Problem description:
Your task is to output, without alteration, each line from the one containing "This screenshot has height=722, width=1283." through the final line of the records below.

Start of Listed entries

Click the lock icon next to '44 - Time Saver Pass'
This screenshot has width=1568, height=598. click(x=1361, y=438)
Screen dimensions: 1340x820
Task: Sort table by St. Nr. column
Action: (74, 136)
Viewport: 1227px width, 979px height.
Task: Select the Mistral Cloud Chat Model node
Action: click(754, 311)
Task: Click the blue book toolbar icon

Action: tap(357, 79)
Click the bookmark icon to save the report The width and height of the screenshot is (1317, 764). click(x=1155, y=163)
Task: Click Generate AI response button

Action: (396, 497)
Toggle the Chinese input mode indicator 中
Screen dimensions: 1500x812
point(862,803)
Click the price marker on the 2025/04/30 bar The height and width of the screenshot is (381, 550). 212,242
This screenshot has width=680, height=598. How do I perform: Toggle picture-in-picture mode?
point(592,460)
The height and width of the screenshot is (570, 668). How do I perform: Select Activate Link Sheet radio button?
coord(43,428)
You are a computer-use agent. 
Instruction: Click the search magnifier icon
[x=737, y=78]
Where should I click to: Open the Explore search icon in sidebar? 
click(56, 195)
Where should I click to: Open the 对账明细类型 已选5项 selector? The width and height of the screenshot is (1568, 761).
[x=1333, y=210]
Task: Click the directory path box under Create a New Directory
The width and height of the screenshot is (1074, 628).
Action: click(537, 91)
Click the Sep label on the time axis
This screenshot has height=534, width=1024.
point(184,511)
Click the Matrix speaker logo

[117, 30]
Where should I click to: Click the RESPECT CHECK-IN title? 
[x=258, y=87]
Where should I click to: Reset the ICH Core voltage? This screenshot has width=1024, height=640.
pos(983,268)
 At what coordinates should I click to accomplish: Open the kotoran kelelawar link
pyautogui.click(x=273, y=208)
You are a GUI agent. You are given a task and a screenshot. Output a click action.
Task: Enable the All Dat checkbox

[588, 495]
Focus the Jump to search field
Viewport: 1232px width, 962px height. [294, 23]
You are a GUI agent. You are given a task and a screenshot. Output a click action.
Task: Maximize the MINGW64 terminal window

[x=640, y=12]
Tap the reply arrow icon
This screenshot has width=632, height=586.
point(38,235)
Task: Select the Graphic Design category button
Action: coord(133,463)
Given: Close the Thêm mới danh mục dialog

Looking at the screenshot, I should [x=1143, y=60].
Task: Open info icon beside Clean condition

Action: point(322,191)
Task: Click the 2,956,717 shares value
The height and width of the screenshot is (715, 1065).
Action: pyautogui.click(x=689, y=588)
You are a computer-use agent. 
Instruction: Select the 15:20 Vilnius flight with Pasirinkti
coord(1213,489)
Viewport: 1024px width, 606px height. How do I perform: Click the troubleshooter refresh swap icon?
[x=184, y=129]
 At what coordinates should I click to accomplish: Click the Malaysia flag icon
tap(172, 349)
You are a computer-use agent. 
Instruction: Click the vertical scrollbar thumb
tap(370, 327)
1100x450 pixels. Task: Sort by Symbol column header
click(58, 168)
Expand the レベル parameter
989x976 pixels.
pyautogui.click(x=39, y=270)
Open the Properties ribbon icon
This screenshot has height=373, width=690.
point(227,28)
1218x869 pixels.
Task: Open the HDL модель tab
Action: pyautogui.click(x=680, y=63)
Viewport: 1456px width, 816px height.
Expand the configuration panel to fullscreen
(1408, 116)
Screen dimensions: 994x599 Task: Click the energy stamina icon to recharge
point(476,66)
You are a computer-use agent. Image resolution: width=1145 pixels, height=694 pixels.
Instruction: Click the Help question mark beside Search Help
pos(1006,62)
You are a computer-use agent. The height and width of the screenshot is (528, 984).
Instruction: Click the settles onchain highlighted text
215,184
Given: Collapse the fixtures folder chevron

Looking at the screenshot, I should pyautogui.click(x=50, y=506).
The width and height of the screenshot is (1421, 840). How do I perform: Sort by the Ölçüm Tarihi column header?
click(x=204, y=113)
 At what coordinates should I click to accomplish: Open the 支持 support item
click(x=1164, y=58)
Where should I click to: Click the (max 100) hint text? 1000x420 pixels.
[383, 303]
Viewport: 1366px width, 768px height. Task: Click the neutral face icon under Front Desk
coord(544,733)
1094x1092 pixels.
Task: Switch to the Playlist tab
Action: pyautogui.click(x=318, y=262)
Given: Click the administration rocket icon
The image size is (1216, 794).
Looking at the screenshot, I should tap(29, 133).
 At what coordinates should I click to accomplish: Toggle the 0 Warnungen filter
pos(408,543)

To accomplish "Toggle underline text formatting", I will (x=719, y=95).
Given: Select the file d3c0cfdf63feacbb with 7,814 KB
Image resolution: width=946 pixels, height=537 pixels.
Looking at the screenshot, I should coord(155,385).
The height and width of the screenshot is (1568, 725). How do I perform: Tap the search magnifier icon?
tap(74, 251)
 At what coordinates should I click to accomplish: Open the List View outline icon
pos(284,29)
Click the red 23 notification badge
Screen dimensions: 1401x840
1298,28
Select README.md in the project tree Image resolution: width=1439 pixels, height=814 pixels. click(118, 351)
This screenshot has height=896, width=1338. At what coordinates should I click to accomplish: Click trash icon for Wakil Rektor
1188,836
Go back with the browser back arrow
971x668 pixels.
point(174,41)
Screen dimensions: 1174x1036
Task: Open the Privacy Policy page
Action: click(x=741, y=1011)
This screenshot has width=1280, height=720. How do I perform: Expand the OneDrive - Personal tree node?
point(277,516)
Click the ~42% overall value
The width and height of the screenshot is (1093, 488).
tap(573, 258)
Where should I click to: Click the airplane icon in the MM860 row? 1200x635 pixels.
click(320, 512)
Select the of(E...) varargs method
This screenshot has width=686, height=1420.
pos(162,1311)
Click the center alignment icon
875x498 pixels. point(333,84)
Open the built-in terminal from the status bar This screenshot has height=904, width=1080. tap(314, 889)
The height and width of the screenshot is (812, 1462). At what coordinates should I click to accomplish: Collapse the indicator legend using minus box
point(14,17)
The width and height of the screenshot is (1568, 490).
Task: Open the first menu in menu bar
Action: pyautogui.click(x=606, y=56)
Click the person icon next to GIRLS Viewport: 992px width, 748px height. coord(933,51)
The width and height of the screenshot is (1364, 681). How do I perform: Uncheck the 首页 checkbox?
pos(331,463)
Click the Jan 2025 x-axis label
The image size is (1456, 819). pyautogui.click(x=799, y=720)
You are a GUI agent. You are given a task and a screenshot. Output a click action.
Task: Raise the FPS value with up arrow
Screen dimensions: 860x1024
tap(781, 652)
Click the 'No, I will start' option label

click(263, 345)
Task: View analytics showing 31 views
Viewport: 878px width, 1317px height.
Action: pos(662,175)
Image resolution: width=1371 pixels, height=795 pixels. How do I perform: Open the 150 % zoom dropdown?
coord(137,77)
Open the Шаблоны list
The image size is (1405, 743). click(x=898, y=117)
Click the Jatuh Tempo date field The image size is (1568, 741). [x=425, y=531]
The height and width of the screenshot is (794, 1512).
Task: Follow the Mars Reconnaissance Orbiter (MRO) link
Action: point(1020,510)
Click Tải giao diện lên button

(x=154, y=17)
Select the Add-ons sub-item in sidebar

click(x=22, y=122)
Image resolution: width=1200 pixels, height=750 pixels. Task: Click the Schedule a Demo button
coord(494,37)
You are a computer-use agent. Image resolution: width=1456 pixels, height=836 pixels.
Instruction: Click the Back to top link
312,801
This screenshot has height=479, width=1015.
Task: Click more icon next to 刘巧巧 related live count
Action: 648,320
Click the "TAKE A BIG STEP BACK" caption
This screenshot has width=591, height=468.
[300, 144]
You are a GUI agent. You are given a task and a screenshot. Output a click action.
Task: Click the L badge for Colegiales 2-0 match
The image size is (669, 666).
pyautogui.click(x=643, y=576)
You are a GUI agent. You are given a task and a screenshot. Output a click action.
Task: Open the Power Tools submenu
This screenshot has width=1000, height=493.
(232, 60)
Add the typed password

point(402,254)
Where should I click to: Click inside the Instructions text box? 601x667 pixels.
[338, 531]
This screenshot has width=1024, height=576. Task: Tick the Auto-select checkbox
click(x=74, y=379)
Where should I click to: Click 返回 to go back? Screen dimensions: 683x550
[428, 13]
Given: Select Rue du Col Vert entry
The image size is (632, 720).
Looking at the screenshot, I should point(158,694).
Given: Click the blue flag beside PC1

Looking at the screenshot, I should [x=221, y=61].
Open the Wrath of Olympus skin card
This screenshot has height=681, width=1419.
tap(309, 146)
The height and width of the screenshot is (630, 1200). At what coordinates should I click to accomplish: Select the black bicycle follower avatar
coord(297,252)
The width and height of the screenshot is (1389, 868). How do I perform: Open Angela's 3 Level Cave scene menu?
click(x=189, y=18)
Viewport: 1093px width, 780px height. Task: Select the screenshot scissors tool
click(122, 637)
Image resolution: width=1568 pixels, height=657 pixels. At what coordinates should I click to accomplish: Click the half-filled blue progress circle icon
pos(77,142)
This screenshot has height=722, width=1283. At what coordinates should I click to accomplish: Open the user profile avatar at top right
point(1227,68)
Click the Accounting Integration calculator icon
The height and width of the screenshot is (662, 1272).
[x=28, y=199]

End of Listed entries

Answer box:
This screenshot has height=722, width=1283. At what coordinates should I click to accomplish: Open the user profile avatar at top right
point(1227,68)
Click the Accounting Integration calculator icon
The height and width of the screenshot is (662, 1272).
[x=28, y=199]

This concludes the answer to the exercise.